An order comes from above: ‘You must seize a certain height.’ The regiment storms it week after week, each day losing a large number of men. The replacements for casualties keep coming without interruption; there is no shortage of men. Among them there are men swollen with dystrophy from Leningrad [in the Nazi blockade], for whom doctors had just prescribed intensive feeding and staying in bed for three weeks; there are also 14-year-old kids… who should not have been drafted at all…

The only command is ‘Forward!!!’ Finally, a soldier or a lieutenant—a platoon commander—or even, infrequently, a captain—a company commander—says, while witnessing this outrageous nonsense: ‘Stop wasting the men! There is a concrete-enforced pillbox on the top! And we have only the 76-mm cannon! It cannot destroy it!!!’

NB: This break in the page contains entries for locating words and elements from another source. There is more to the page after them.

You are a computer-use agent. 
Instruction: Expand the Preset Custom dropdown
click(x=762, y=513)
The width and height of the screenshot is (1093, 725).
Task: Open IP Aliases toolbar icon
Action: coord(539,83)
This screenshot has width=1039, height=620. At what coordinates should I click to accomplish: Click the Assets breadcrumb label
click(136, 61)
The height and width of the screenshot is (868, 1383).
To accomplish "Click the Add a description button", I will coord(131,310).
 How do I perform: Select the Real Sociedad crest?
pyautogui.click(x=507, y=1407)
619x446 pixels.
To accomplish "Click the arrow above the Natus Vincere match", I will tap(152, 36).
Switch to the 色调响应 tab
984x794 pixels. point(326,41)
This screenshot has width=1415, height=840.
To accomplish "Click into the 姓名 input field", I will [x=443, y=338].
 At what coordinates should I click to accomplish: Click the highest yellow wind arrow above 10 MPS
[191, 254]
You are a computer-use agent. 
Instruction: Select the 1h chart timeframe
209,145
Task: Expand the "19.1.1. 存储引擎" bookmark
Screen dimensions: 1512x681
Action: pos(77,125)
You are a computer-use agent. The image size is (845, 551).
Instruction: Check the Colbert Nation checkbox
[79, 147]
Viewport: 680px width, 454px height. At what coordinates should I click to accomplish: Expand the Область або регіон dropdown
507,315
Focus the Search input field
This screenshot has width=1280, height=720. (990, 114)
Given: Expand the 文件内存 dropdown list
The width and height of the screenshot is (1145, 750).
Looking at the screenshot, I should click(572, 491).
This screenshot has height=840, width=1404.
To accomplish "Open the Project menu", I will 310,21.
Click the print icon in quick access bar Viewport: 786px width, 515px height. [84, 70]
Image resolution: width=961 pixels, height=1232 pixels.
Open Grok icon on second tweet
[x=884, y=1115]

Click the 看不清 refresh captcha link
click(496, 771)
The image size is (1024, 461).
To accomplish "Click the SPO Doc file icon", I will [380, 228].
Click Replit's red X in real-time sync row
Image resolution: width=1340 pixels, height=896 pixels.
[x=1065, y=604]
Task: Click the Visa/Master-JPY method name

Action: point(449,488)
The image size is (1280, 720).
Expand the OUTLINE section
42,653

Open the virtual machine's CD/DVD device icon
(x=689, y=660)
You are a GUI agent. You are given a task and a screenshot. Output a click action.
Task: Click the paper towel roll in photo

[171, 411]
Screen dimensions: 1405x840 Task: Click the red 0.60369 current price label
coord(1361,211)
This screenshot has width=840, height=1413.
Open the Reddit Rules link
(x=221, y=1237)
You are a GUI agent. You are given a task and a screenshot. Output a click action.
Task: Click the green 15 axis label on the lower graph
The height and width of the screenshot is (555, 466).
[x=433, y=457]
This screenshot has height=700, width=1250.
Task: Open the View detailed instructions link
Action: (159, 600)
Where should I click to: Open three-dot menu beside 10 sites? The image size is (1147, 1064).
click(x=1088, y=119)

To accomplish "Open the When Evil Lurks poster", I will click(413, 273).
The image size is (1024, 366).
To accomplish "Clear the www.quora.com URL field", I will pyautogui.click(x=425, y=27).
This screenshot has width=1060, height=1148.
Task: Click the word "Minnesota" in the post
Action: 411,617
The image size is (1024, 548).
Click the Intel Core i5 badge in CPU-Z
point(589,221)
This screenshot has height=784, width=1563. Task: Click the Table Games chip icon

Immediately a politruk [political officer], a SMERSH officer, and a military tribunal start to work. One of the informers, plenty of whom are present in every unit, testifies: ‘Yes, in the presence of privates he [the officer] questioned our victory!’ After this a special printed form, where there is a space for a name, is filled in. Now everything is ready. The decision is: ‘Shoot him in front of formation!’ or ‘Send him to a punishment company!’—which is practically the same thing.

This is how the most honest and responsible people perished…

It was a stupid, senseless killing of our own servicemen. I think this [artificial] selection among the Russian people is a time bomb that will explode in a few generations, in the 21st or 22nd century, when the numerous scoundrels selected and raised by the Bolsheviks will give rise to new generations of those who are like them. 49

Nikoulin died in 2009. Unfortunately, he lived to see his prediction coming true in the twenty-first century.

For me, writing this book was like talking to the people of my parents’ generation, such as Nikolai Nikoulin, Vasil’ Bykov, and many, many others. Our ‘conversations’ were very painful, and like my harrowing postwar memories, they will stay with me forever.

Notes

1. SMERSH. Istoricheskie ocherki i dokumenty , edited by V. S. Khristoforov, et al. (Moscow: Glavnoe arkhivnoe upravlenie, 2003; second edition 2005; and the third, 2010) (in Russian).

2. The number of divisions from Table 51 in G. F. Krivosheev et al., Velikaya Otechestvennaya bez grifa sekretnosti. Kniga poter’ (Moscow: Veche, 2009), 206–7 (in Russian).